Given that NKG2A deficiency resulted in a reduced number of antiviral CD8+ T cells, we sought to further assess the role of NKG2A in T cell development by analyzing thymuses of WT and Klrc1−/− mice. However, we found no differences in any thymocyte subset in Klrc1−/− mice (Figure S3A). We did observe that subsets of both CD4CD8 and CD4 single-positive cells express NKG2A (Figure S3B). We found that these cells were thymic NKT cells, as judged by co-expression of NK1.1 and CD3 and the fact that NKG2A deficiency did not alter the accumulation of these cells in the thymus (Figure S3C). Together, these data show that NKG2A is not expressed on thymocytes and does not alter thymocyte development, but does mark a population of thymic NKT cells.

-- INFORMATION PROVIDED --
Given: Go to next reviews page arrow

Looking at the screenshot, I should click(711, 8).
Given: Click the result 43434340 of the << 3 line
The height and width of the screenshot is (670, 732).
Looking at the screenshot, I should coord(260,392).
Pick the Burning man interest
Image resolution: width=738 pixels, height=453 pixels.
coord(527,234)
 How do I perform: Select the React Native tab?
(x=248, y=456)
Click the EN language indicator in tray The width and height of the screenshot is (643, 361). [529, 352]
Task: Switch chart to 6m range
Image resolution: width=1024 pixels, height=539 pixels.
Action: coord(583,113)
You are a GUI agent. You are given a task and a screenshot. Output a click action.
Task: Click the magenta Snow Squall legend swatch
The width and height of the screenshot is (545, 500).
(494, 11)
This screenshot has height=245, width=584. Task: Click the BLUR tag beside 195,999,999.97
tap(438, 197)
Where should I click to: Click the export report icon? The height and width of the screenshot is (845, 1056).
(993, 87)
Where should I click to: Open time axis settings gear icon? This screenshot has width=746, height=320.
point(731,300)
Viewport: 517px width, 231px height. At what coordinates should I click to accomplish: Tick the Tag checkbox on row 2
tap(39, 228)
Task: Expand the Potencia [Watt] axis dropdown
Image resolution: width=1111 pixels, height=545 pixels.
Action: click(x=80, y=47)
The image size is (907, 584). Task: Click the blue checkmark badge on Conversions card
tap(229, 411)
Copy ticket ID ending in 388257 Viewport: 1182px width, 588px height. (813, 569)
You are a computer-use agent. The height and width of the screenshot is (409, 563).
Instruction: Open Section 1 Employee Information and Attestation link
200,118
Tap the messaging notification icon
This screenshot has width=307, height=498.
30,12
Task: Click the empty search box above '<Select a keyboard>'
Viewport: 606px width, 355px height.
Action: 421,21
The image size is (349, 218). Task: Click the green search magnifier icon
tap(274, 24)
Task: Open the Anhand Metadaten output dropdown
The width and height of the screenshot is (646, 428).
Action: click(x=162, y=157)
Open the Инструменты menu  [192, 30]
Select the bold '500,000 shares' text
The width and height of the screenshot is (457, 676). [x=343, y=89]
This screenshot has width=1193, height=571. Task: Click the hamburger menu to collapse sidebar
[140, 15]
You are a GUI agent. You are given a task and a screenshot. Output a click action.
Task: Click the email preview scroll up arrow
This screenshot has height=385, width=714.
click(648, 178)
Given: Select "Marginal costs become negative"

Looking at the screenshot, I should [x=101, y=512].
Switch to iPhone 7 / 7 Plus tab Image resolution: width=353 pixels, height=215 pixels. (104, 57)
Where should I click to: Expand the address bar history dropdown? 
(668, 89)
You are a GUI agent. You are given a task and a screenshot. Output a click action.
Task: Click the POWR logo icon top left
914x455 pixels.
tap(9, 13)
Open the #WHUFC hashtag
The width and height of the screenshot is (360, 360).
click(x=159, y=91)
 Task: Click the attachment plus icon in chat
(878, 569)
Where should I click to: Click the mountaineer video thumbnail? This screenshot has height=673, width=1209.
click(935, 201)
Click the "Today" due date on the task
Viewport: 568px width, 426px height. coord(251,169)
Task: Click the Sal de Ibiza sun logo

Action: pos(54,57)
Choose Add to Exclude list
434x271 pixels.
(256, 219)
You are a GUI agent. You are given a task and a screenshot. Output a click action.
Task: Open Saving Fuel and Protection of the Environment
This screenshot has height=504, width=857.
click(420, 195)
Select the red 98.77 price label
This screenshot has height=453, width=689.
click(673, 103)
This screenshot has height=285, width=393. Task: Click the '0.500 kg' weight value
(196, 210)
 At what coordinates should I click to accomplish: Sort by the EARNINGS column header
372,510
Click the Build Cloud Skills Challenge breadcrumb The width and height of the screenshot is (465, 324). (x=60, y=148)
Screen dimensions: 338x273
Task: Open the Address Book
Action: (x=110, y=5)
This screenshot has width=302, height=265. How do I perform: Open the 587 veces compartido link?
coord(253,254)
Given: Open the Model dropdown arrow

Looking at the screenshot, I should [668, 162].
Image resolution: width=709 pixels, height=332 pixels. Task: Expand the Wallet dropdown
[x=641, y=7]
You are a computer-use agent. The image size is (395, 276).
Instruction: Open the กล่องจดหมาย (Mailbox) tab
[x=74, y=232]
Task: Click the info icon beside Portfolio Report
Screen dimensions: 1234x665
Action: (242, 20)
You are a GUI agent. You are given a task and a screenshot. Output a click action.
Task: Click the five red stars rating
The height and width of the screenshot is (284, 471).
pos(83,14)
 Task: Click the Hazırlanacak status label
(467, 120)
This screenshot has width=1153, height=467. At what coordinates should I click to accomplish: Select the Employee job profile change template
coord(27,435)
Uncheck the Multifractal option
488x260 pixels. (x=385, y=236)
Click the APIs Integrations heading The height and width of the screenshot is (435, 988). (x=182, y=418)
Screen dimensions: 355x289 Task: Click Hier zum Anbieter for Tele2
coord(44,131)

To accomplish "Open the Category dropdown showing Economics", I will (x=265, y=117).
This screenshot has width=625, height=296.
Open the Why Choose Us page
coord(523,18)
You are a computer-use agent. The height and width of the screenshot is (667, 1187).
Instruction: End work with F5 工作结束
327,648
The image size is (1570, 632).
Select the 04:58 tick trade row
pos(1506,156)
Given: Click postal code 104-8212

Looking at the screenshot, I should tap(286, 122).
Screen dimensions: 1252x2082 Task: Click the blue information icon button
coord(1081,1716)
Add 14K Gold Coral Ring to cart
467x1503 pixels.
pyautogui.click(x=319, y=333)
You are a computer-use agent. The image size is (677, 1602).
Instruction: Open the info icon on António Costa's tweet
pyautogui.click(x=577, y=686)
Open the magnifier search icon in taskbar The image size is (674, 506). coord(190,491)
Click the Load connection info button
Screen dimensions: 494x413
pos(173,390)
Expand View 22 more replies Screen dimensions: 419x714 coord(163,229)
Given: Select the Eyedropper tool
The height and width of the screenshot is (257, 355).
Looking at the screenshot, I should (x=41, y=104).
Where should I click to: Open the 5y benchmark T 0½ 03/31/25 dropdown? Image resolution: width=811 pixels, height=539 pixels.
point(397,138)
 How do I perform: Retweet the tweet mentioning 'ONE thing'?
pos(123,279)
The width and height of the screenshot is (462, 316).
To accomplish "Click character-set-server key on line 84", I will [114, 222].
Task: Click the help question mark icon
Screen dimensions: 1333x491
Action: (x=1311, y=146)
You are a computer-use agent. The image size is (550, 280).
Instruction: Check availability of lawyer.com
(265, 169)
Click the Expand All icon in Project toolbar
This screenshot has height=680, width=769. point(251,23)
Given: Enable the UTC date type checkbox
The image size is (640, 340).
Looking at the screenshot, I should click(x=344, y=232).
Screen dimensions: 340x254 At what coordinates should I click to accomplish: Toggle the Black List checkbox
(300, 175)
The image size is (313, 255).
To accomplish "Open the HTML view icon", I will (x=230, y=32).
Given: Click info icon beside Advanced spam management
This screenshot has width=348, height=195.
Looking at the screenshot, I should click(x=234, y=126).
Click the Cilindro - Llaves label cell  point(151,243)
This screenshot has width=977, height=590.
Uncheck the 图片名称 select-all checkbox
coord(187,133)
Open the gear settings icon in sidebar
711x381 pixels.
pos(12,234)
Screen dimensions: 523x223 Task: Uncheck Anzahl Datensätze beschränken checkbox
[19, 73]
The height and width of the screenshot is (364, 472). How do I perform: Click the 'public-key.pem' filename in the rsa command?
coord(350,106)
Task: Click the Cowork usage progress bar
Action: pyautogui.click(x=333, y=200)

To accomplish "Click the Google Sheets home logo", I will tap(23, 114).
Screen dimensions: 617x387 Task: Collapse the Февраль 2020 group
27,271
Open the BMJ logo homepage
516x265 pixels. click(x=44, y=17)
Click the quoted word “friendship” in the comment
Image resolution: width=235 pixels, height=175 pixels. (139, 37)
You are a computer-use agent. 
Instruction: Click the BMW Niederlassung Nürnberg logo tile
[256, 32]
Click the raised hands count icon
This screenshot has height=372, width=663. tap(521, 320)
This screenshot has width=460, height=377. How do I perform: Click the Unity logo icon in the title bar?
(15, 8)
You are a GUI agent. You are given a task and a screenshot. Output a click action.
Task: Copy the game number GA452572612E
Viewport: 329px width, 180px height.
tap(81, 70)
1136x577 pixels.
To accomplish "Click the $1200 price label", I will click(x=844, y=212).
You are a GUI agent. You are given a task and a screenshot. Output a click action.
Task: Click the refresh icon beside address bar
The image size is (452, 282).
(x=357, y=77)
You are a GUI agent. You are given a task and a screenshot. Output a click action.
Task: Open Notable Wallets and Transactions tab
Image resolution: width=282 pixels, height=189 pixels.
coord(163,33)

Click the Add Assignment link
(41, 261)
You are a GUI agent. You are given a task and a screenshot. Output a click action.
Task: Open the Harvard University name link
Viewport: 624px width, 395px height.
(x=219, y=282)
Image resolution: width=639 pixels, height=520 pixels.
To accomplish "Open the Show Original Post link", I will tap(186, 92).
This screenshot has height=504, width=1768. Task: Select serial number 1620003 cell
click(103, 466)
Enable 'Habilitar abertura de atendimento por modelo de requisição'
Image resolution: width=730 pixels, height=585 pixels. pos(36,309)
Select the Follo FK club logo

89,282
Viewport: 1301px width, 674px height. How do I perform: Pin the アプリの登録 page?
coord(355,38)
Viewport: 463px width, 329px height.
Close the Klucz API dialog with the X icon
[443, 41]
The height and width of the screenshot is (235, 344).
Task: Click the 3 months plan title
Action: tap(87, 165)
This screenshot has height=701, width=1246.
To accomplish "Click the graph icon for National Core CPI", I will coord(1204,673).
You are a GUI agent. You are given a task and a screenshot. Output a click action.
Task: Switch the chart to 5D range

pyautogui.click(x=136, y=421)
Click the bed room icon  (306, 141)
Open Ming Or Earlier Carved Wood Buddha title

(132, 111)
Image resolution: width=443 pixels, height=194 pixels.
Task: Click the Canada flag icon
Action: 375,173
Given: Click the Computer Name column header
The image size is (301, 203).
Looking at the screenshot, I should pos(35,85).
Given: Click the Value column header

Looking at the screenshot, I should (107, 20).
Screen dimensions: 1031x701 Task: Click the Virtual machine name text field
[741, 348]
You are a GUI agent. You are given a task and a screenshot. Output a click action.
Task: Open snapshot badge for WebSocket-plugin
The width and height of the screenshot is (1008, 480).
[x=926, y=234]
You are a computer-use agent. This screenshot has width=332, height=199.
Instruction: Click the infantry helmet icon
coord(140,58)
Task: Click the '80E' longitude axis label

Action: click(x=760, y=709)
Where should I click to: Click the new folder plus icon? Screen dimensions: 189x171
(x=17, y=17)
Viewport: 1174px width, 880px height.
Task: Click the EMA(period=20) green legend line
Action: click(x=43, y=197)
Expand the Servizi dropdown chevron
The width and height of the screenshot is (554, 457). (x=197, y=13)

-- APPLY WHAT YOU READ --
A - Reproduce the passage on NKG2A and thymocyte development word for word, starting at "Given that NKG2A" and ending at "thymic NKT cells.".
B - In the passage on NKG2A and thymocyte development, what evidence indicated that the NKG2A-expressing thymic cells were thymic NKT cells?

-- ANSWERS PROVIDED --
A -
Given that NKG2A deficiency resulted in a reduced number of antiviral CD8+ T cells, we sought to further assess the role of NKG2A in T cell development by analyzing thymuses of WT and Klrc1−/− mice. However, we found no differences in any thymocyte subset in Klrc1−/− mice (Figure S3A). We did observe that subsets of both CD4CD8 and CD4 single-positive cells express NKG2A (Figure S3B). We found that these cells were thymic NKT cells, as judged by co-expression of NK1.1 and CD3 and the fact that NKG2A deficiency did not alter the accumulation of these cells in the thymus (Figure S3C). Together, these data show that NKG2A is not expressed on thymocytes and does not alter thymocyte development, but does mark a population of thymic NKT cells.

B - They co-expressed NK1.1 and CD3, and NKG2A deficiency did not alter their accumulation in the thymus.